• _WHAT IS EXPECTED_: Turn the listing below into a numbered list, one line per item, skipping any blank lines. Leave the pictures out of your answer.

━━ RECORD EXCERPTS ━━

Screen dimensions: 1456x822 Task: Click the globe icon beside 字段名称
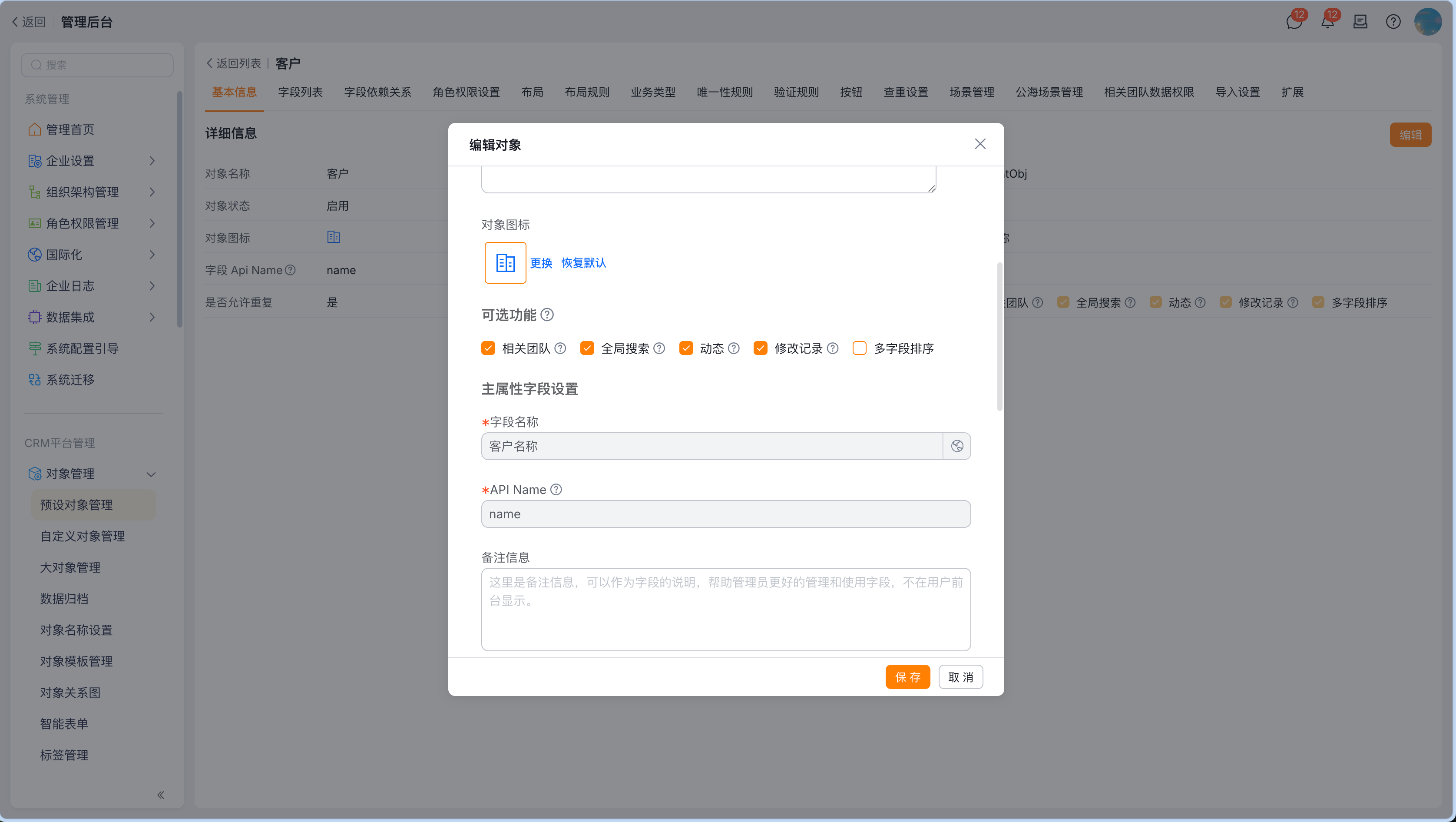956,446
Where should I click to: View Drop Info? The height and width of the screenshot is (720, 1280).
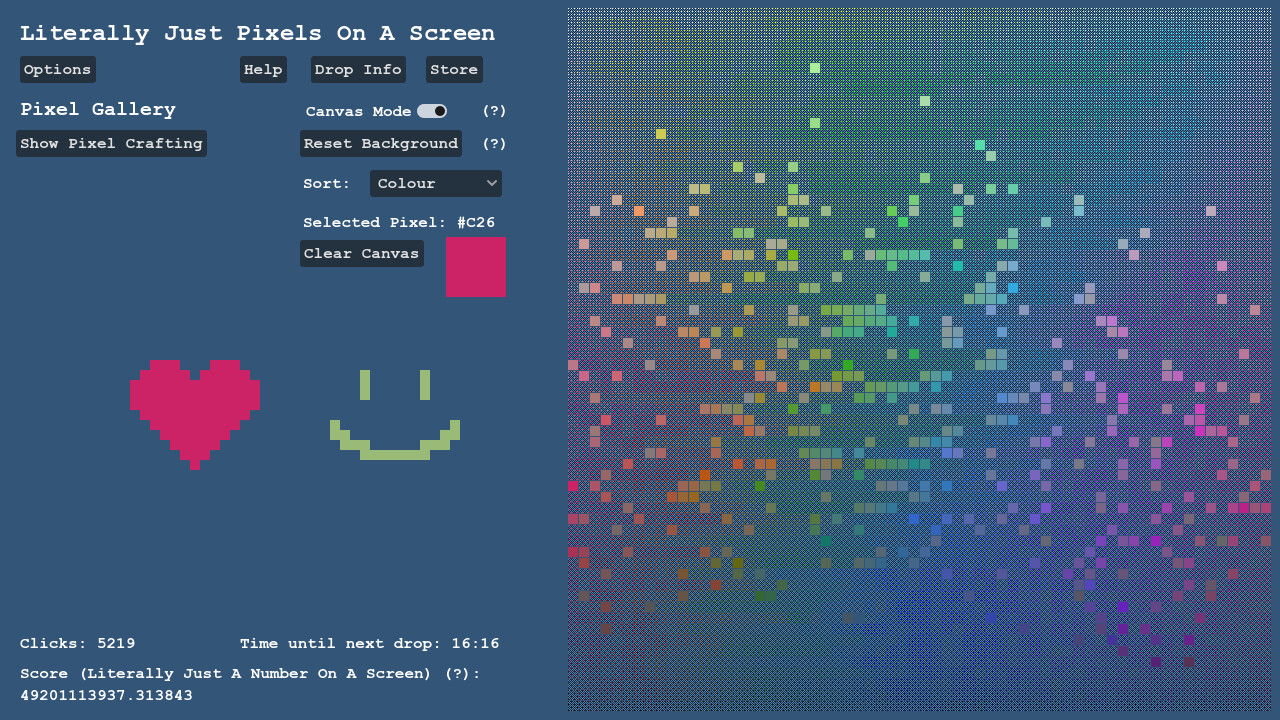pos(357,69)
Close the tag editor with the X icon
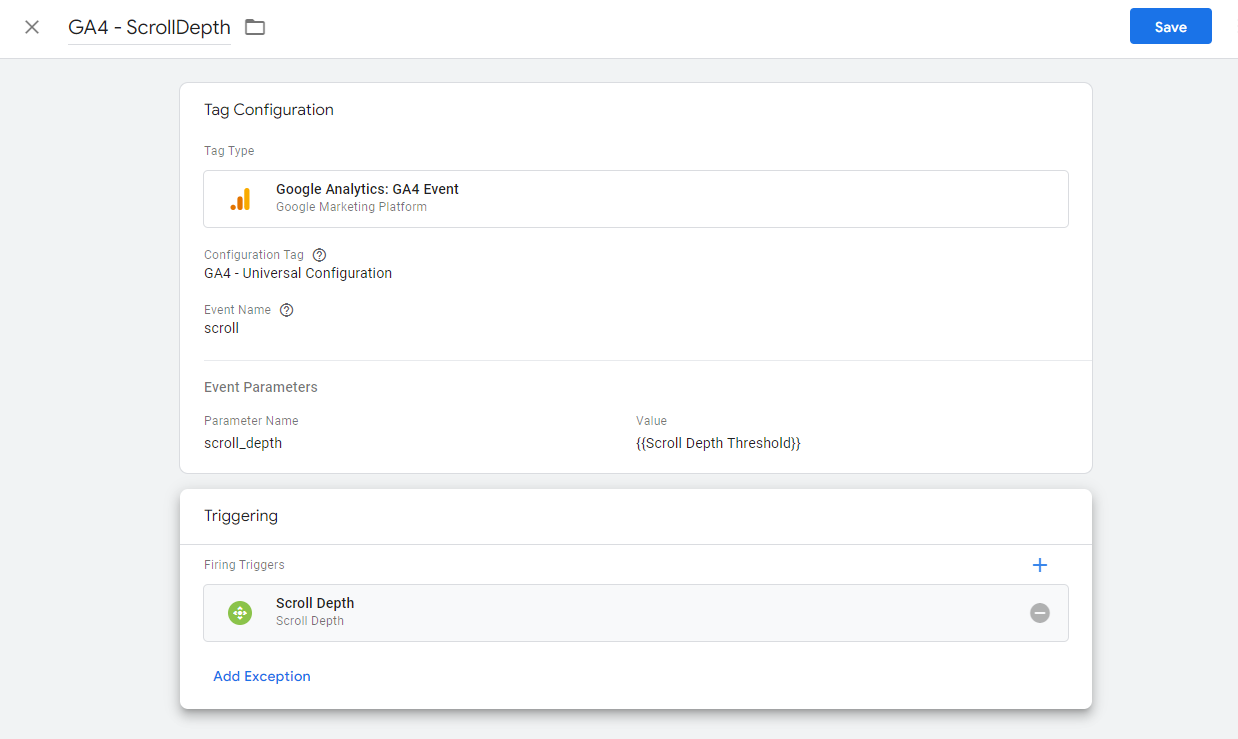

━━━

• _OUTPUT FOR THIS TASK_:
1. Screen dimensions: 1456x822 Task: Click the globe icon beside 字段名称
2. 956,446
3. Where should I click to: View Drop Info? The height and width of the screenshot is (720, 1280).
4. pos(357,69)
5. Close the tag editor with the X icon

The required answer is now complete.